Effects of androgen deprivation on prostate alpha 1-adrenergic receptors

Abstract

Objectives Benign prostatic hyperplasia (BPH), the most common benign tumor in men, consists of two components—static (enlargement regulated by androgens) and dynamic (smooth muscle contraction through alpha 1-adrenergic receptors [alpha 1-ARs]). Because medical therapy of BPH involves tissue androgen deprivation, we studied the influence of androgen deprivation and replacement on regulation of rat ventral prostate alpha 1-ARs. Methods Prostate weight, alpha 1-AR density, autoradiographic images, histologic features and cell-specific protein were examined before and after castration and androgen replacement.

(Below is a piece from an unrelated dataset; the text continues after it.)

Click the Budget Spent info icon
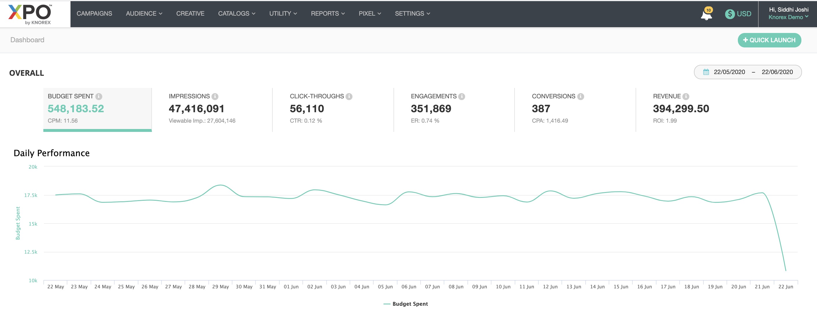Screen dimensions: 817x317 click(99, 96)
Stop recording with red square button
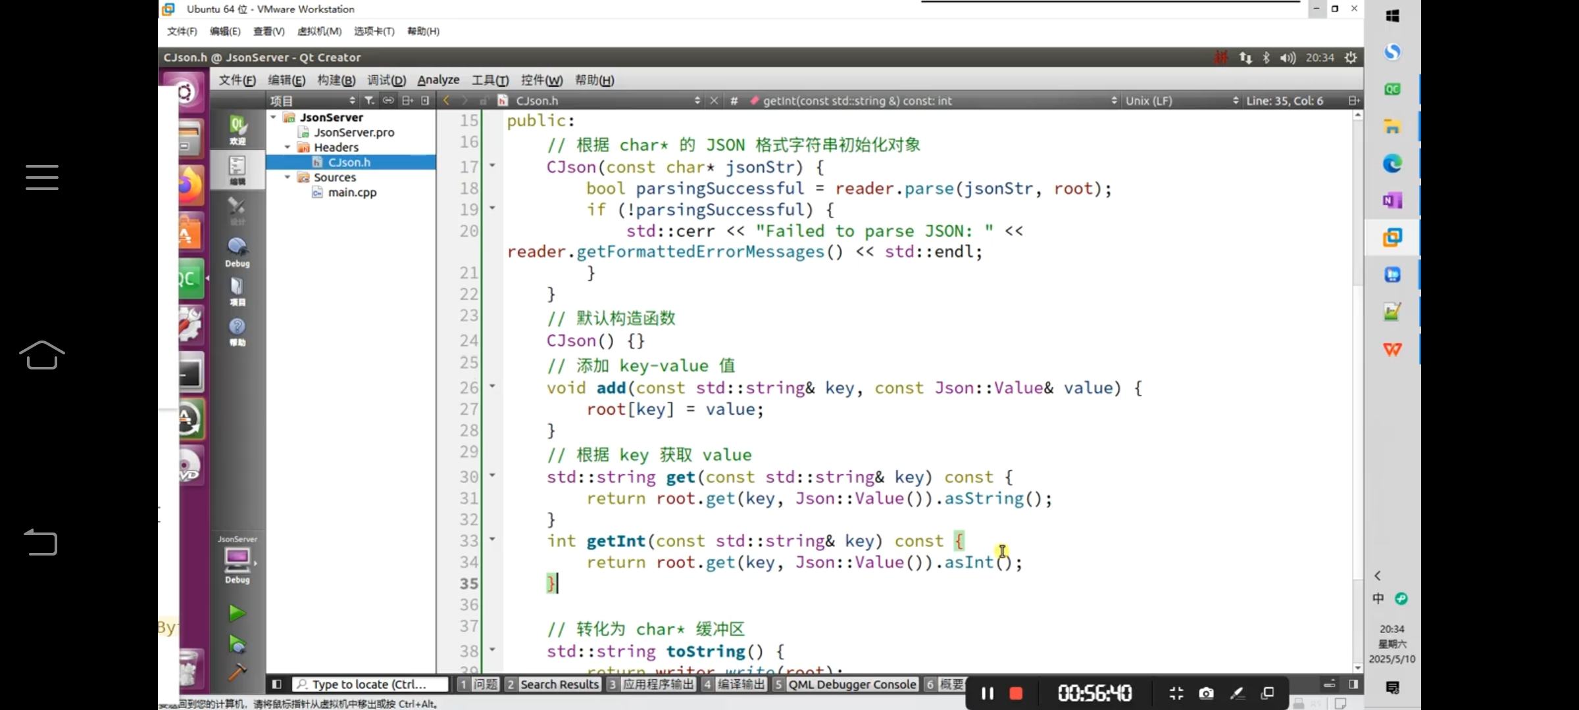This screenshot has width=1579, height=710. (1016, 694)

Results Castration decreases ventral prostate wet weight, a process reversed by testosterone administration. In contrast, there is an apparent increase in alpha 1-AR density (29 ± 4 versus 65 ± 6 fmol/mg total protein, mean ± SEM) after castration, returning to baseline with testosterone replacement; alpha 1-AR density remains constant in control liver membranes. Alpha 1-ARs predominate in stroma throughout androgen deprivation therapy. Epithelially derived cells decrease (83% to 67%) after castration, resulting in a relative doubling in stroma (17% to 33%); the protein content of epithelial and stromal cells remains identical. Therefore, prostate-specific increases in alpha 1-ARs appear to result from relative increases in the ratio of smooth muscle to epithelium after castration rather than from direct upregulation of alpha 1-AR protein. Conclusions Because alpha 1-AR density does not decrease with androgen deprivation, these studies suggest that alpha 1-AR antagonists remain an important component in BPH therapy, even when 5-alpha-reductase inhibitors are utilized.